In late June 2007, the Shipbuilding giant Sevmash, located in Arkhangelsk Oblast’, was looking for a partnership with Gazprom, Rosneft and Lukoil, along with foreign investors, to create a new infrastructure to exploit the gas and oil deposits. This included ice-resistant platforms, icebreakers, sea-going tugs, terminals, pipelines, a new dry-dock and LNG tankers. The investment in this infrastructure was estimated at 6.5 billion rubles (Pravda Severa, June 28, 2007). However, the challenges of energy extraction from under the Arctic Sea have proven even harder than expected, and have pushed Russian investors to seek both foreign capital and expertise in what is viewed as a long-term development program. Indeed, Russia has promised to changes its laws to encourage foreign invest in Arctic projects (BarentsObserver.com, June 1). Russian specialists estimate Arctic Russia’s energy reserves to be disproportionally in natural gas.
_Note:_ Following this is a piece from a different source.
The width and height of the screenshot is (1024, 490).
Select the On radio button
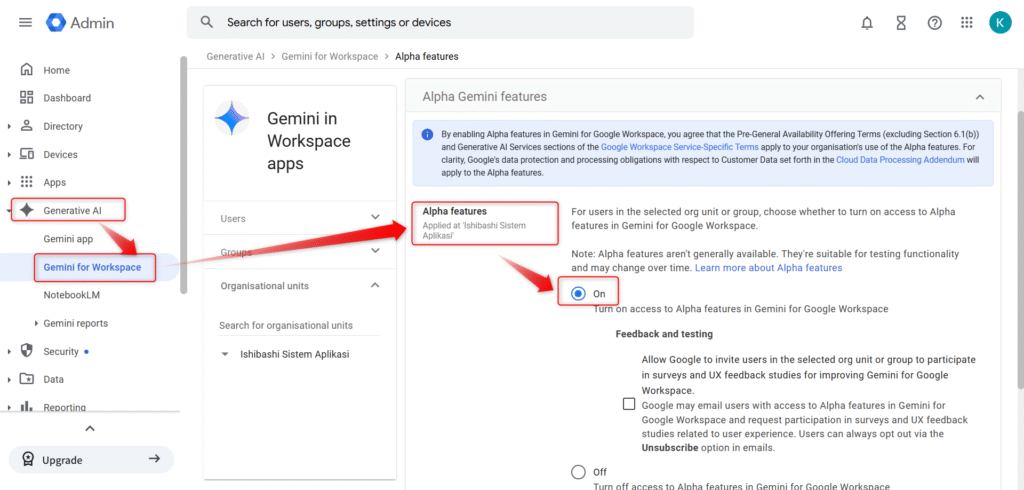578,293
While scientists may support and diplomats argue for such a claim, military power in the region will figure in the calculus of control over these resources. Russian discussions of an enhanced military presence in the Arctic go back many years and were articulated in the document “The Foundations of State Policy in the Arctic to 2020.” Speaking to a plenary session of the Security Council on Arctic policy in September 2008, President Medvedev stated: “This region, without any exaggeration, has strategic significance for our country, and the solution of many long-term tasks is connected directly with its development” (Na Strazhe Zapolar’ia, September 20, 2008). He addressed the geopolitics of the Arctic, the need to secure the northern sea route for navigation, protect the ecology of the region and to press ahead with the development of natural resources, including energy in the Arctic continental shelf. The measure was described as one that would mobilize the efforts of many ministries and state institutions. But it fell to the Secretary of the Security Council to state the underlying need: the defense of Russia’s interest in the Arctic. Nikolai Patrushev said that the President had ordered the Security Council to complete work on the document covering Arctic policy by December 1, 2008. “We must protect our interests in the Arctic, but we understand that the Arctic states – Canada, Norway, Denmark and the USA will protect their own interests” (Kommersant, September 18, 2008). The final document, as signed by President Medvedev, looked to the long-range development of the region and contemplated bilateral and multilateral cooperation in aspects of Arctic development. But it also contained an explicit charge to enhance Russia’s Arctic defenses:
“In the sphere of military security and the protection of the state borders of the Russian Federation in the Arctic Region it is necessary to create a grouping of conventional forces of the Russian Federation and other troops, military formations and organs (primarily border-patrol organs) in the Arctic zone of the Russian Federation, which will be capable of ensuring the military security under various military-political circumstances” (Sovet Bezopasnosti, Rossiiskaia Federatsiia, “Osnovy gosudarstvennoi politiki Rossiiskoi Federatsii v Arktike do 2020 goda i dal'neishuiu perspektivu,” September 18, 2008).